Scientists from the Lewis Katz School of Medicine at Temple University say they have shown for the first time that a molecule known as VPS35 clears the brain of the potentially harmful tau protein, which otherwise accumulates and contributes to neurodegenerative disorders, including Alzheimer’s disease. The team’s study (“VPS35 regulates tau phosphorylation and neuropathology in tauopathy”) appears in Molecular Psychiatry.
“A major part of what VPS35 does is to sort out and transport dysfunctional proteins to degradation sites,” explained senior investigator Domenico Praticò, MD, Scott Richards North Star Foundation Chair for Alzheimer’s Research, professor in the departments of pharmacology and microbiology, and director of the Alzheimer’s Center at Temple at the Lewis Katz School of Medicine (LKSOM).
The buildup of defective proteins in neurons is a feature shared by Alzheimer’s disease, Parkinson’s disease, and several other neurodegenerative conditions. Tau is one of the major proteins to amass in the brain and cause damage in these diseases, creating a condition described as tauopathy.
Previous work by other researchers had shown that the function of VPS35 is altered in Alzheimer’s disease and that VPS35 activity is reduced in the brains of Alzheimer’s patients.

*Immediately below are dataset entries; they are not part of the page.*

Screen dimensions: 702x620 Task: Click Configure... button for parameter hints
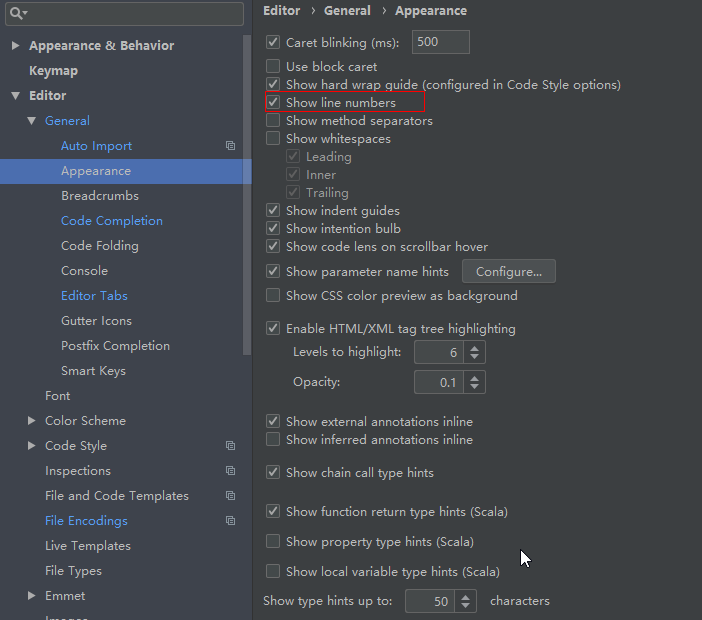click(x=508, y=271)
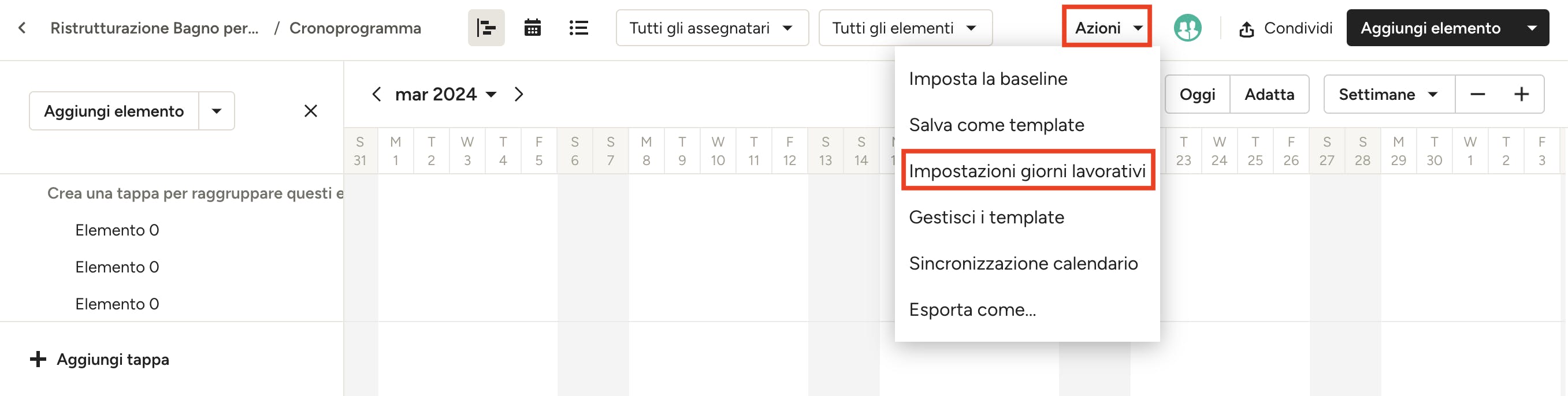The width and height of the screenshot is (1568, 396).
Task: Open the Tutti gli elementi dropdown
Action: [905, 28]
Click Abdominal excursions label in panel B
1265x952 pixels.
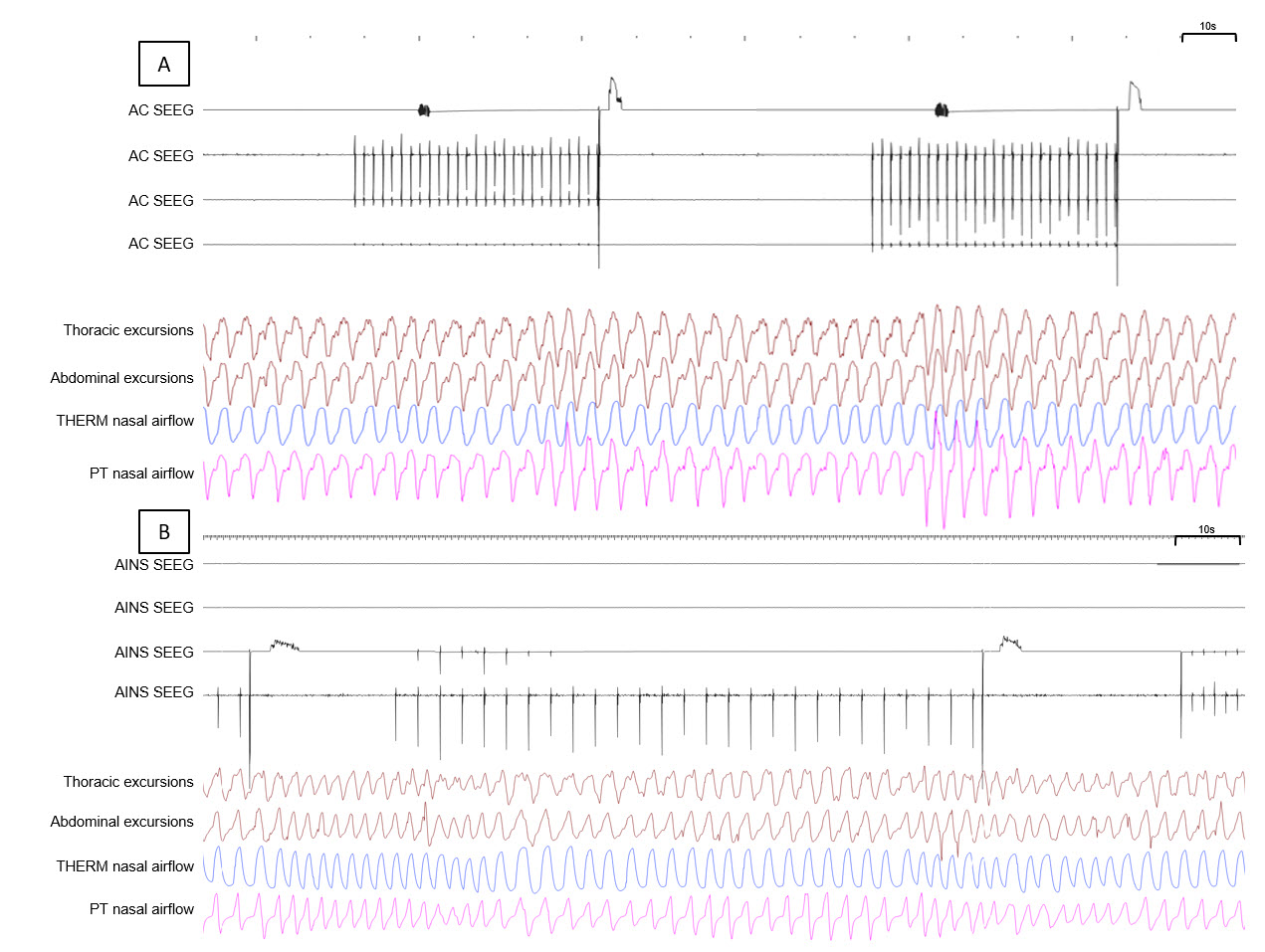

The relationship between VPS35 activity and tau accumulation was largely unexplored.
“We asked specifically whether the VPS35 system is important for clearing defective tau proteins,” Praticò said. To answer this question, his team of researchers examined brain tissue from patients with either progressive supra-nuclear palsy (PSP) or Picks’ disease. Unlike Alzheimer’s disease, in which tau accumulation is secondary to that of beta-amyloid, in PSP and Picks’ disease tau is the only protein to form deposits in the brain.
Analyses revealed that the brains of PSP and Pick’s disease patients had VPS35 levels that were 50% lower than those of control subjects. When the researchers deliberately altered VPS35 levels in individual tauopathy-affected neurons in vitro, they discovered that they could directly control tau accumulation, for the first time implicating VPS35 in tauopathy. The VPS35-dependent effect on tau was mediated by the activity of cathepsin D, an enzyme that specializes in protein degradation.

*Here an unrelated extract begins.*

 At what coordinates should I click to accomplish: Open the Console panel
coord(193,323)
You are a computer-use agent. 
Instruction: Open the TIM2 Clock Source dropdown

“The vacuolar protein sorting 35 (VPS35) is a major component of the retromer recognition core complex which regulates intracellular protein sorting and trafficking. Deficiency in VPS35 by altering APP/Aβ metabolism has been linked to late-onset Alzheimer’s disease. Here we report that VPS35 is significantly reduced in PSP and Picks’ disease, two distinct primary tauopathies. In vitro studies show that overexpression of VPS35 leads to a reduction of pathological tau in neuronal cells, whereas genetic silencing of VPS35 results in its accumulation,” the investigators wrote.
“Mechanistically the availability of active cathepsin D mediates the effect of VPS35 on pathological tau accumulation. Moreover, in a relevant transgenic mouse model of tauopathy, down-regulation of VPS35 results in an exacerbation of motor and learning impairments as well as accumulation of pathological tau and loss of synaptic integrity. Taken together, our data identify VPS35 as a novel critical player in tau metabolism and neuropathology, and a new therapeutic target for human tauopathies.”
“When tau lingers in cells, it is very bad for synapses, the places where neurons meet and exchange signals,” explained Praticò. “In the animals we studied, there was a 40–50% loss in synaptic connectivity when VPS35 activity was reduced, which led to the types of cognitive and motor deterioration, including losses in memory and learning ability, seen in human tauopathy patients.”
The discovery of the involvement of cathepsin D shed additional light on the relationship between VPS35 and tau. “Without VPS35, cathepsin D does not degrade tau, leaving tau to build up in the brain,” Praticò said.
Praticò’s team plans next to investigate the possibility of using a drug to put VPS35 back to work in the context of neurodegenerative disease. “The approach would be unique. Instead of targeting an enzyme, as other small molecules have been developed to do, we would be targeting an actual mechanism, which should be more viable,” he said.